Dass Deutschland sich erneut eindeutig auf die Seite Israels gestellt hat, ist richtig. Gleichzeitig muss es aus Berlin genauso wie aus Washington Initiativen geben, die vor Ort auch etwas zum Wohl der Palästinenser bewirken. Doch da Benjamin Nethanjahu die Stimmen der radikalen Parteien brauchen wird, um eine neue Regierung zu formen, stehen die Chancen schlecht, dass die Partner Israels jetzt etwas bewirken können.

Die Klagemauer am Jerusalemer Tempelberg ist Heiligtum der JudenBild: Z. Koren

Vielleicht kann es auf diplomatischen Pfaden gelingen, die Normalisierung zwischen Ländern der islamischen Hemisphäre und Israel (neben Katar sollten auch Niger, Oman und Saudi Arabien in diesem Jahr Abkommen mit Israel unterzeichnen) fortzusetzen in der Hoffnung, dass die Verantwortlichen in diesen Ländern sehen, dass mit der Hamas kein palästinensischer Staat zu machen ist.

Dieser freie und unabhängige Staat Palästina aber muss das erklärte Ziel sein, damit sich das Leben der Menschen in den besetzen Gebieten endlich normalisieren und zu einem Besseren wenden kann. Wer ein Abkommen mit Israel unterzeichnet, stimmt damit ja nicht automatisch der Politik zu, die die aktuelle israelische Regierung betreibt. Wohl aber erkennt er das Existenzrecht Israels an, was die Mindestvoraussetzung dafür ist, dass es endlich Frieden im Nahen Osten geben wird - und das bitte, bitte vor dem nächsten runden Geburtstag von "Zurück in die Zukunft".

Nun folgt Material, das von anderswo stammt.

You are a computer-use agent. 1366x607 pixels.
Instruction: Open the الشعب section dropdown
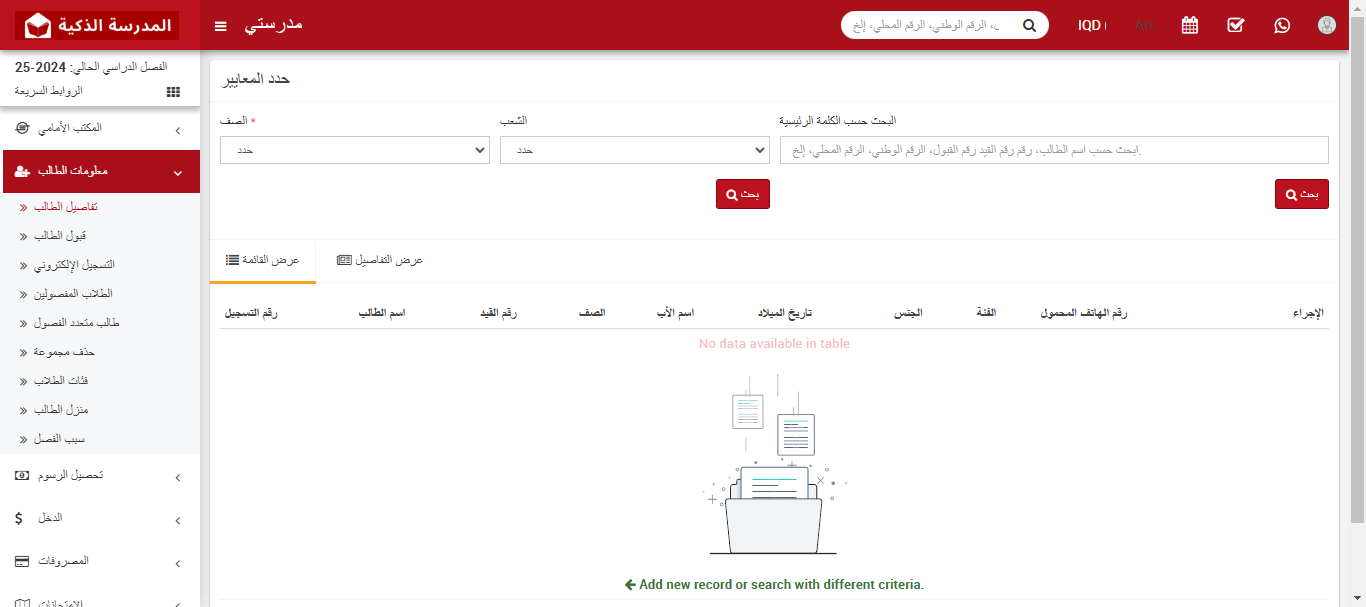634,150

Alexander Görlach ist Senior Fellow des Carnegie Council for Ethics in International Affairs und Senior Research Associate an der Universität Cambridge am Institut für Religion und Internationale Studien. Der promovierte Linguist und Theologe war zudem in den Jahren 2014-2017 Fellow und Visiting Scholar an der Harvard Universität, sowie 2017-2018 als Gastscholar an der National Taiwan University und der City University of Hong Kong.